The Bains Series

There are now nine books in the Bains Series and I plan to write another three before the series is completed. These are adventure stories. Each novel has a Canadian setting in the 1870s and each tells the story of members of the Bains family struggling to survive and make a living. For example:

  • Shantymen of Cache Lake is set in the logging camps in what today is Algonquin Park,

  • Danger on the Tracks is about the building of railways and

  • Sioux Winter is an exciting tale about the plains Indians.

These books are dramatic stories designed to keep young readers turning the pages and tell about Canada in an exciting era. To learn more about a book and read an excerpt from the story, click on the title. For more about the series read on.

Background of Series

The main audience for the stories is children aged 9 to 14, both boys and girls, but because of the fast action, and their historical relevance, the books have reached a wider audience of people of all ages. The stories are always told through the Bains children. It is their actions that move the plot and shape the stories.

Settings

Settings, particularly wilderness settings, are very important in the books, but the settings are described in a natural way, as the characters would experience them, not as a lecture on geography or economic history. Landscape, the technology of the particular work, and the lives of the people that the kids meet (English, French, Irish, Métis and native people) are all built into the texture of the stories.

Themes

There is an emphasis on work and the economic problems faced by the characters. The children in every novel are working at menial jobs. That is characteristically nineteenth century life, but the hardships faced by children of that period are fascinating to modern kids.

The Characters

The Bains children in the stories grow older and more mature as time passes. They learn through their experiences and gradually become better able to cope with what life throws up to them. Every one of the stories has both a boy and a girl as the chief characters, although some of the stories are “taken over” by one of the characters. Harbour Thieves, for example, is Jamie’s book and Meg is a relatively unimportant character. However, that boy/girl pattern is maintained because it gives a broader interest to the stories.The following are brief descriptions of the members of the family who are the chief characters in the stories.

Peggy is a single parent. Her husband, and the father of the children, was killed before the first story, Shantymen of Cache Lake, opens. His death creates the crisis for the entire series. The “breadwinner of the family,” to use a nineteenth century phrase, has been killed, and the children must go to work so that the family can survive.

John appears as a major character in the first three stories. When we first meet him he is an awkward, cautious, physically weak boy more at home in school and family than the rough world of lumber camps, seamen and fishermen, but his experiences toughen him up and we see John change.

Meg is thirteen when we first meet her in Shantymen of Cache Lake. Meg is a rebel, but as the series goes on she changes. When we first meet Meg she is a rebel, but as the series goes on she changes. Meg remains an outspoken opponent of any form of injustice and discrimination, but Meg learns that she has to compromise if she is going to get along in the world.
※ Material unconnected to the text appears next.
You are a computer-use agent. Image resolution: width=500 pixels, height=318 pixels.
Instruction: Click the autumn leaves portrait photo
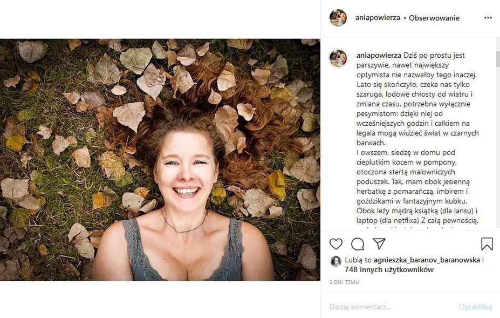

Jamie is only twelve years old when he is taken by his older sister, Meg, to work in a Montreal shirt factory. Timid and unsure of himself, Jamie must quickly adapt to the brutal world where child labour grinds down the weak and threatens the strong alike. When we last see Jamie in Ambush in the Foothills, he is a resilient, determined character, ready for life as an adult.


Kate is thirteen when we meet her in Prairie Fire! She is in awe of her older brother and sister but is not one to be left behind when it comes either to work or having fun. Kate will appear in the last six stories in the series.


Robbie is the youngest of the children in the family. He will appear as a major character in the last three stories. Robbie is a dreamer who has a real affinity for nature and particularly birds, but the reality of life means that Robbie must live a life of hard physical labour to survive. That life changes him in fundamental ways.